The in vivo importance of IL-1 in anti-Leishmania immunity has been demonstrated in a previous study in which IL-1RI–deficient mice infected with L. major promastigotes were found to harbor higher parasite burden and increased Th2 cytokine secretion in the draining LNs (43). The IL-1 secreted during L. major infection can have an effect on both the T cells and the APCs. The importance of IL-1 in DC migration (44), activation, and acquisition of Th1-inducing ability has been demonstrated (45). On the other hand, IL-1α has been shown to have a direct effect on T cells, serving as a cofactor for IL-12–induced Th1 differentiation for BALB/c but not C57BL/6 T cells (46). In the study by von Stebut et al., the timing at which the injection of recombinant IL-1α optimally enhanced protective immunity to L. major was determined to coincide with that of CD4+ T cell priming in vivo (6). Taken together, these results lead to the hypothesis that IL-1α and IL-1β secreted by the DCs at the time of CD4+ T cell priming in the draining LNs promote the generation of a protective Th1 immunity through activating DCs and/or T cells via the IL-1RI/MyD88-pathway (Fig. 1). Of interest in this regard is the recent demonstration that MyD88-deficient C57BL/6 mice failed to develop Th1 responses and control lesion after i.d. L. major inoculation (47). The immune responses generated following L. major infection in MyD88−/− and IL-1RI−/− mice share the heightened Th2 responses and parasite burden, but differ in that only the latter was able to control lesion size (43, 47). Thus, a MyD88-dependent pathway distinct from the IL-1RI must be involved in the full activation of protective immunity in the resistant mouse strains.

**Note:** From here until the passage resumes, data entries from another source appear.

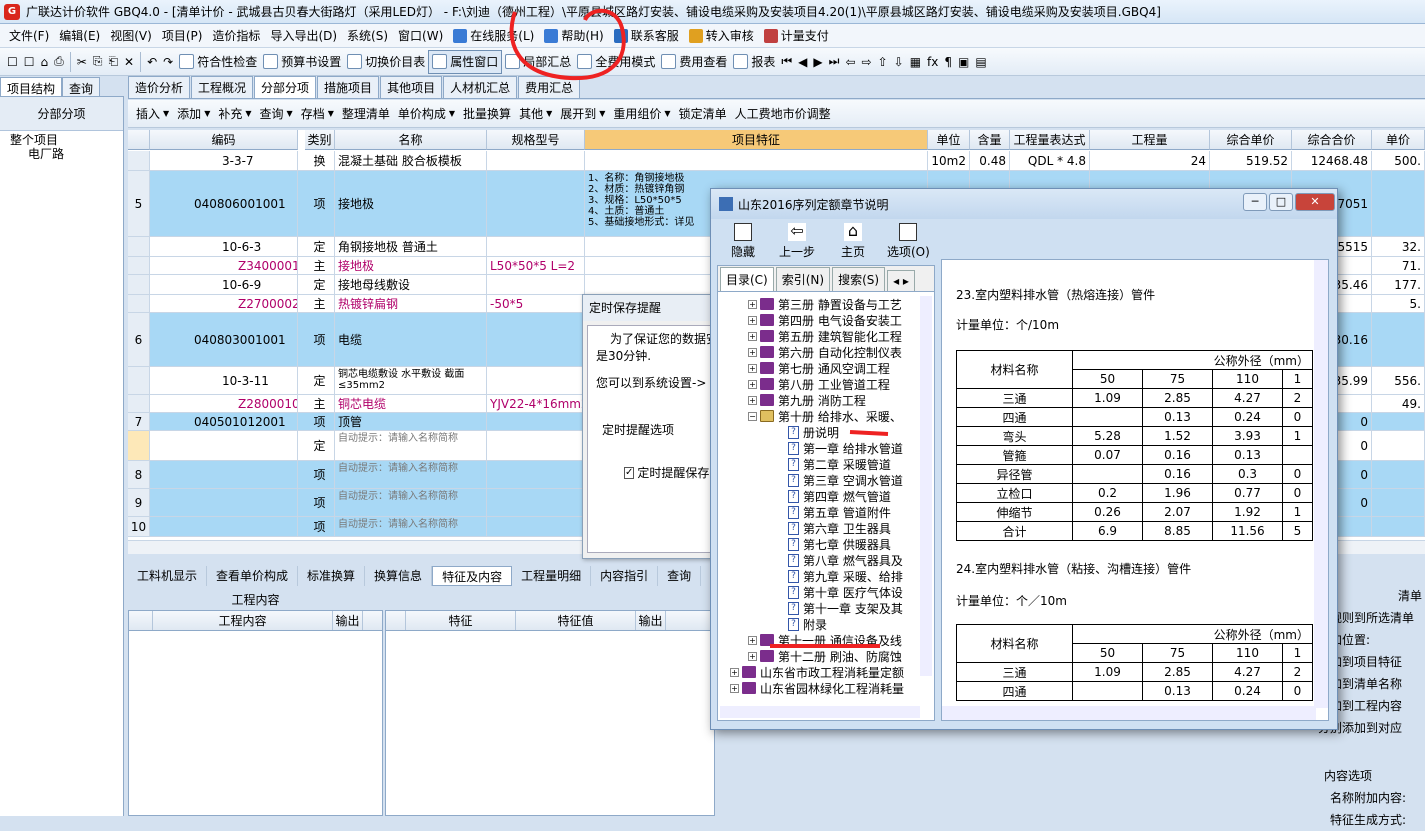 The width and height of the screenshot is (1425, 831). What do you see at coordinates (1255, 202) in the screenshot?
I see `minimize-button: ─` at bounding box center [1255, 202].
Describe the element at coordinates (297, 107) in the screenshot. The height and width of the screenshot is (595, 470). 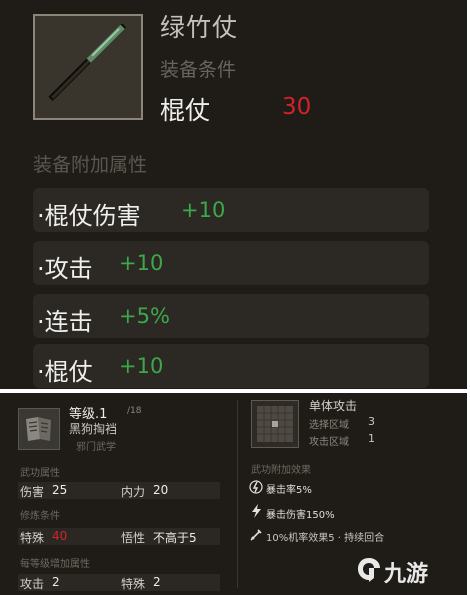
I see `requirement-value: 30` at that location.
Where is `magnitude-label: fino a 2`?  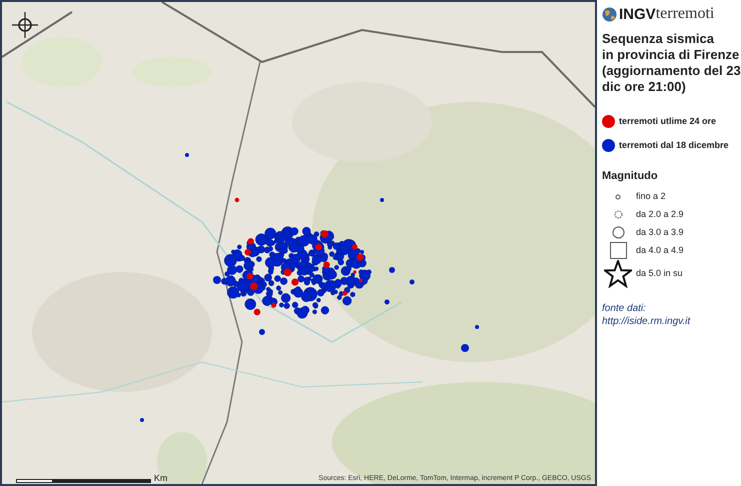
magnitude-label: fino a 2 is located at coordinates (651, 196).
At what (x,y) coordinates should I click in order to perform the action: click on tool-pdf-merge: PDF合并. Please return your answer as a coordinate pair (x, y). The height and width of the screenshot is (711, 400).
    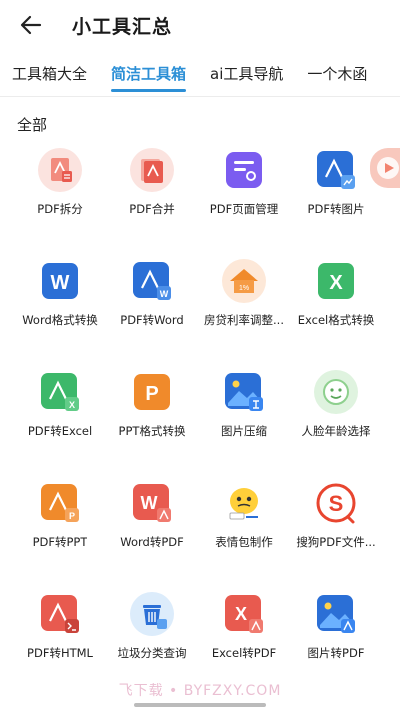
    Looking at the image, I should click on (152, 194).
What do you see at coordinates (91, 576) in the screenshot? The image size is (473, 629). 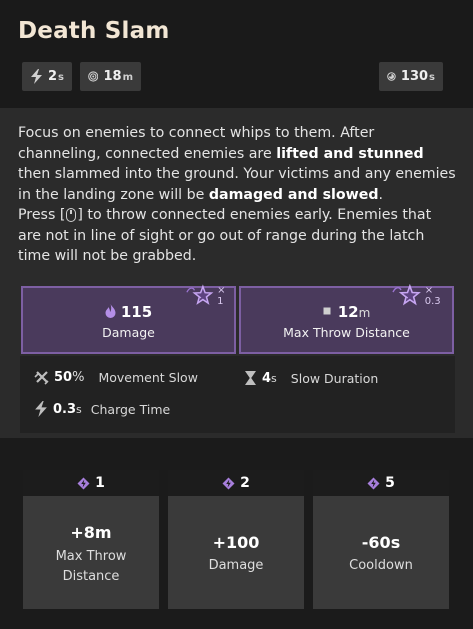 I see `upgrade-tier-1-label-line2: Distance` at bounding box center [91, 576].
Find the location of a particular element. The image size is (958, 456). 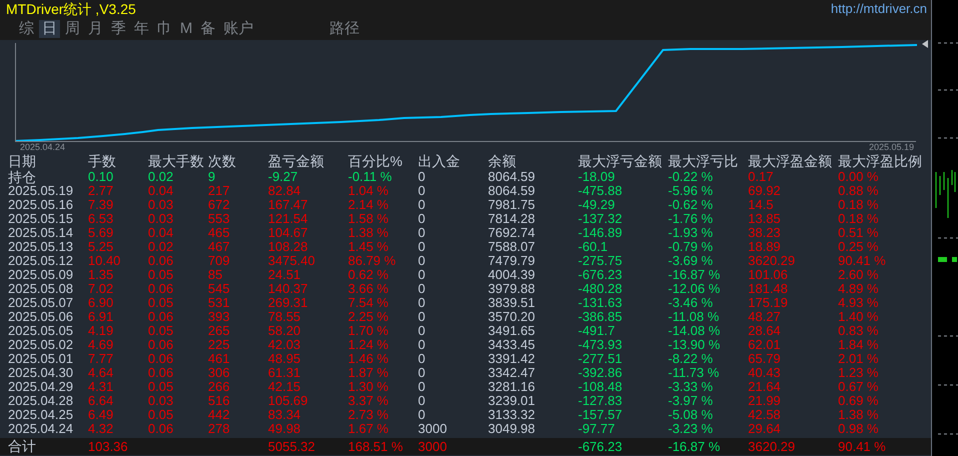

table-cell-text: -9.27 is located at coordinates (284, 177).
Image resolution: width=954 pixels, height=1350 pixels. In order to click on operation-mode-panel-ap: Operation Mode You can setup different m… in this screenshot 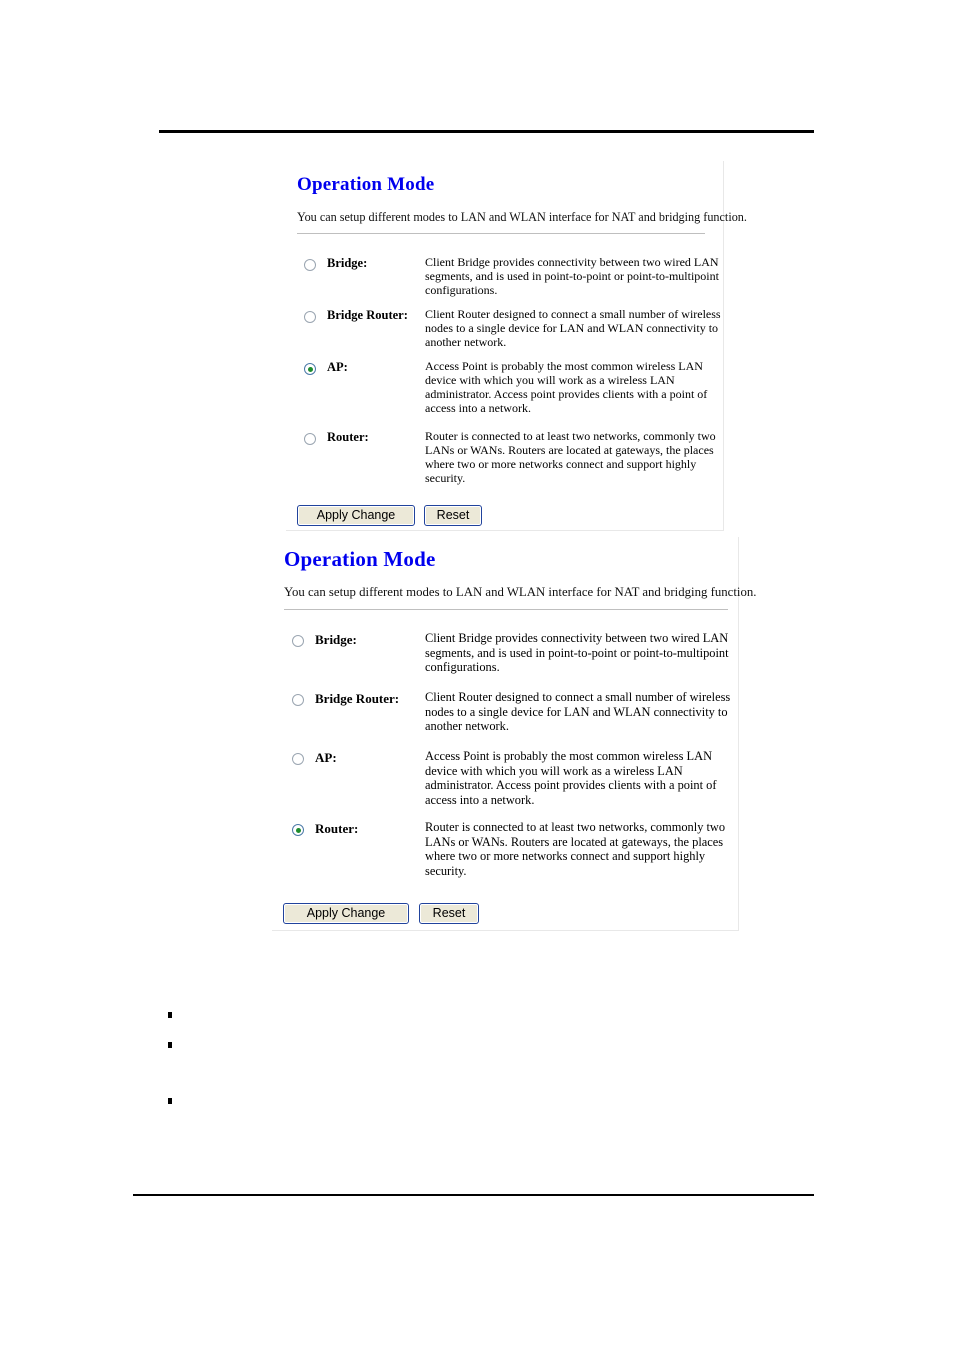, I will do `click(516, 346)`.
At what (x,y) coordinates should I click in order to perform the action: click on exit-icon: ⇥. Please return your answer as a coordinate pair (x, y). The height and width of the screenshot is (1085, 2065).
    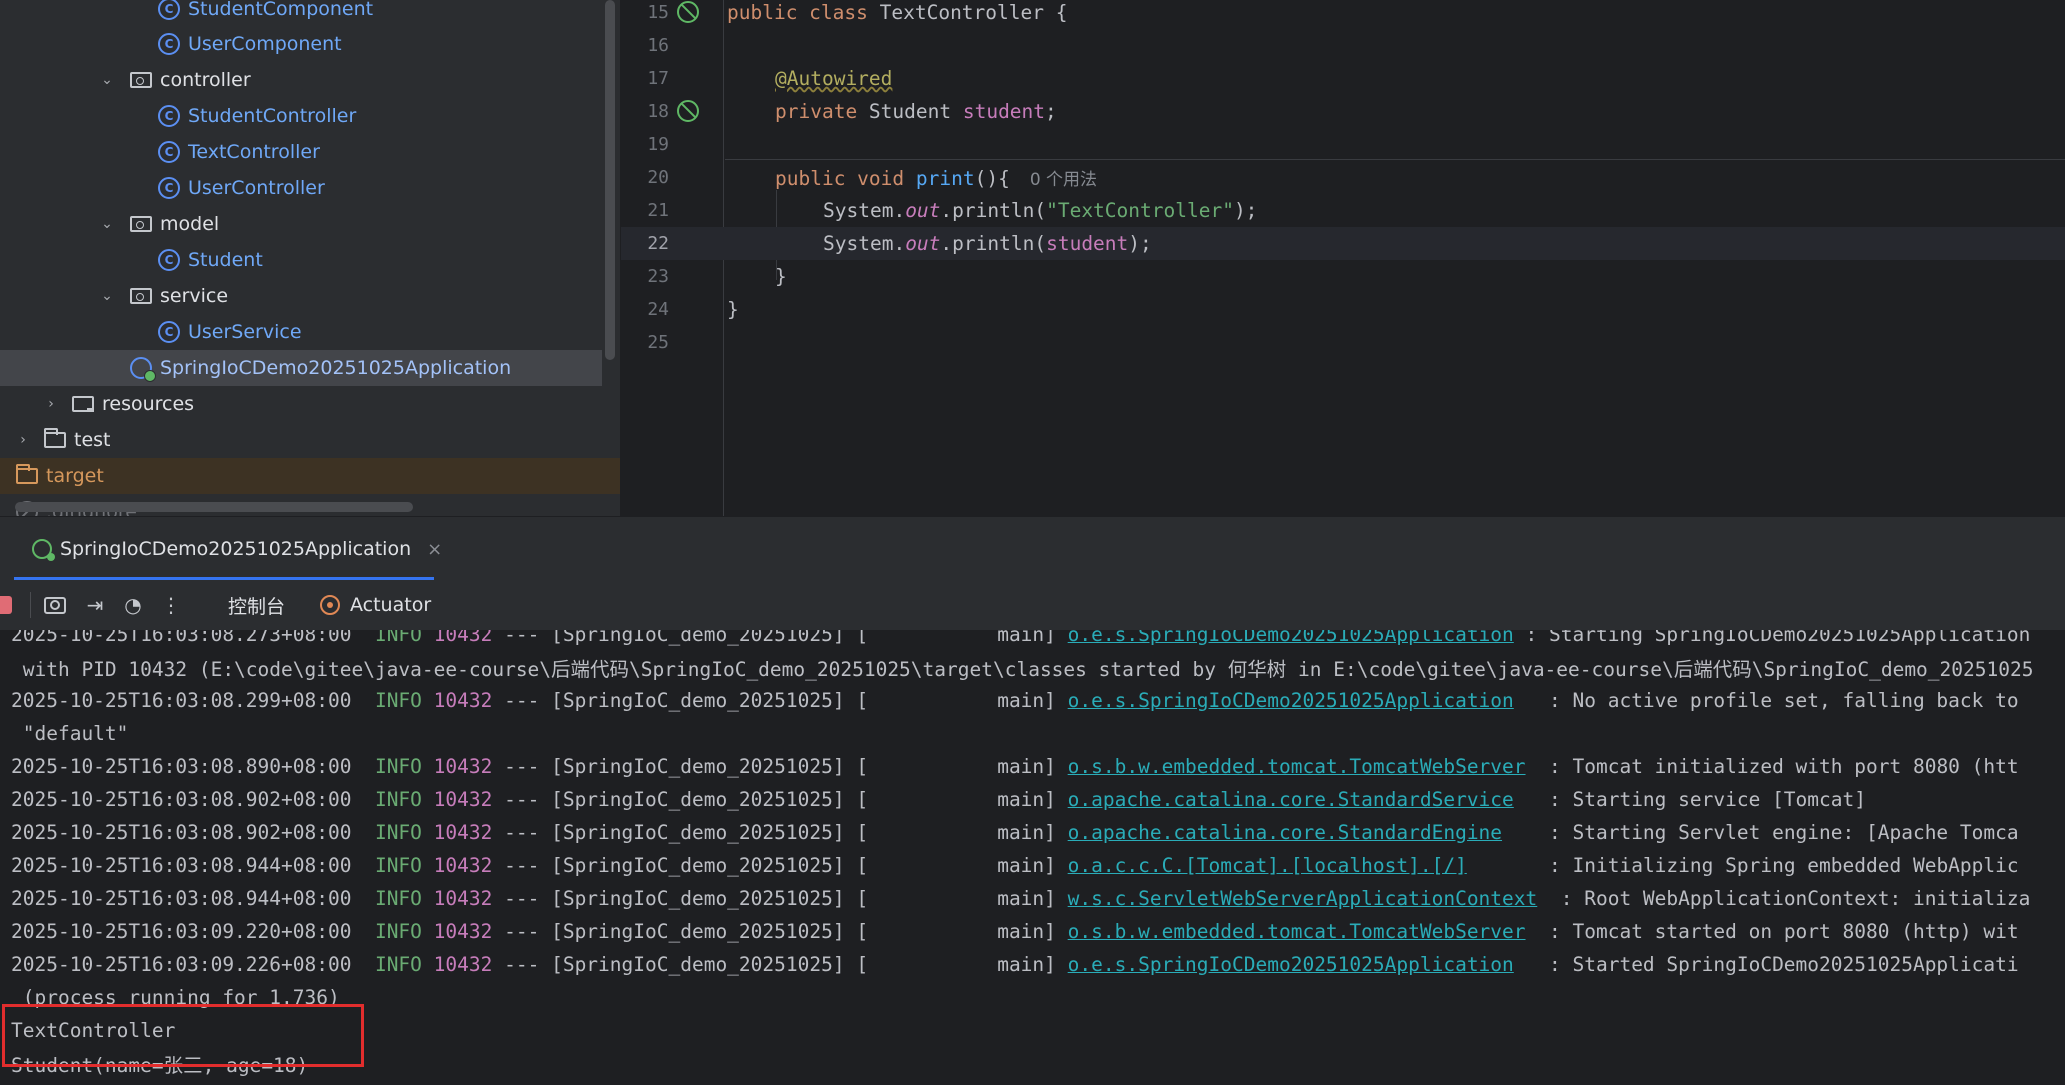
    Looking at the image, I should click on (95, 605).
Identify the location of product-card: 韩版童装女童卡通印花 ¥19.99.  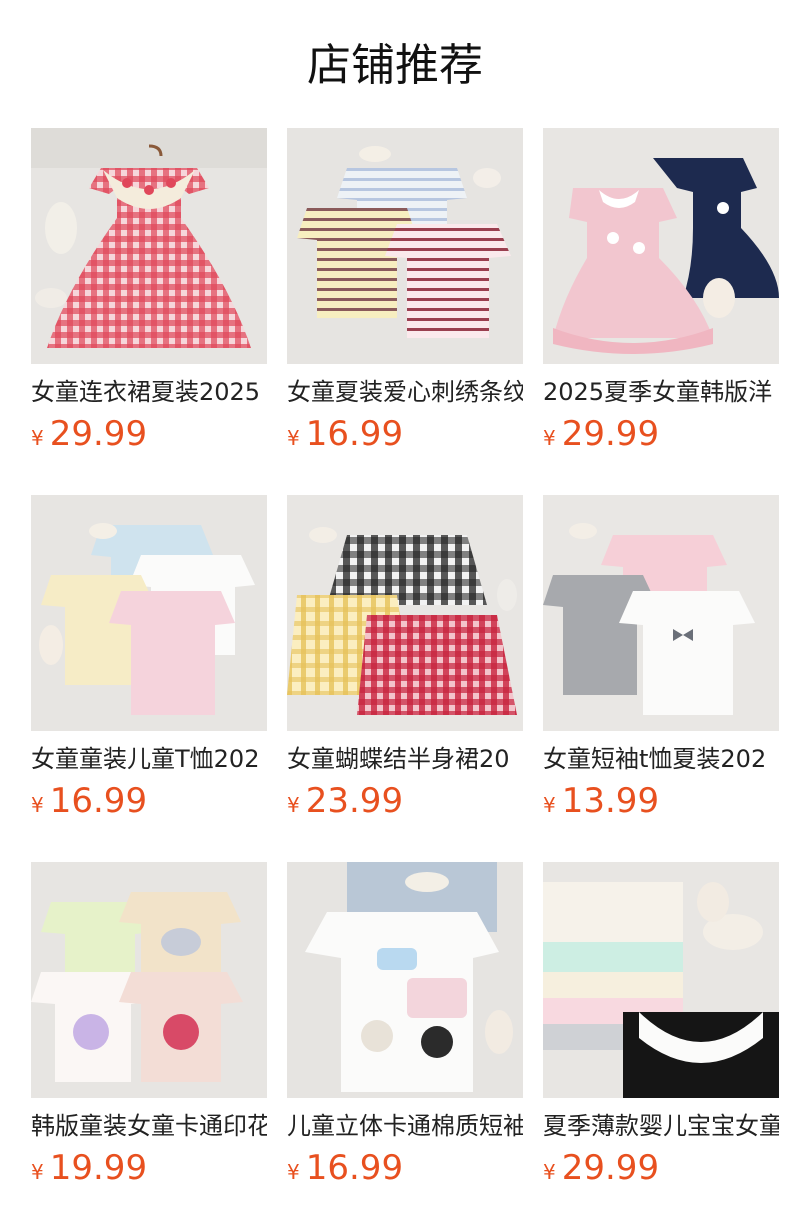
(149, 1027).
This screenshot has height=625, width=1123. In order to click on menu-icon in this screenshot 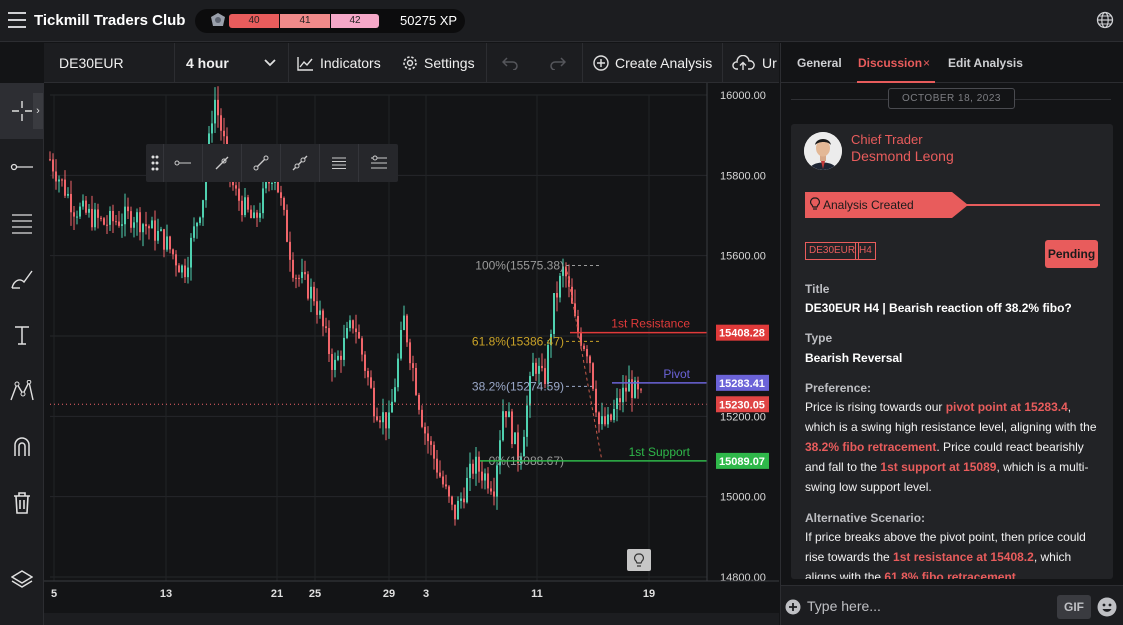, I will do `click(17, 20)`.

Future Vaccine Design and Implications.

The current studies highlight the importance of the DCs in the establishment of protective Th1 immunity in the draining LNs (5, 6). Whether IL-1 secretion from the relevant DCs accounts for the resistance to L. major infection or not, the benefit of IL-1 injection at the time of parasite challenge was clearly demonstrated in both studies (5, 6). A number of vaccine strategies have been designed and tested in an effort to prevent disease in susceptible mice to high dose challenge with live L. major. Now that we understand the DC population responsible for presenting the parasite antigens and inducing protective Th1 immunity in the resistant strains, namely the CD11b+ DCs, we can begin to design vaccine approaches that target these DCs in the dermis. As IL-12 was necessary for the injected IL-1α to mediate its protective effects in vivo (6), an optimal vaccine to L. major must ultimately result in DC activation and IL-12 secretion. The best-known agents that accomplish these ends are the TLR ligands. Further, a sustained IL-12 secreting environment with persistent antigen presence has been shown to be important in maintaining an effective immunity against L. major (48). Given these constraints, it is not surprising that plasmid DNA vaccines encoding L. major proteins are effective in providing long lived protection in susceptible mice (48–52), as bacterial DNA can both trigger TLR9 (DC activation) and provide a source of immunogen through its prolonged expression in vivo. Future vaccine strategies may include the use of bicistronic plasmid DNA vaccines in which both the Leishmania antigen and the mature forms of the IL-1α or IL-1β are expressed, or the injection of L. major antigens with recombinant IL-1 in conjunction with an adjuvant that activates the TLR pathway in the susceptible hosts.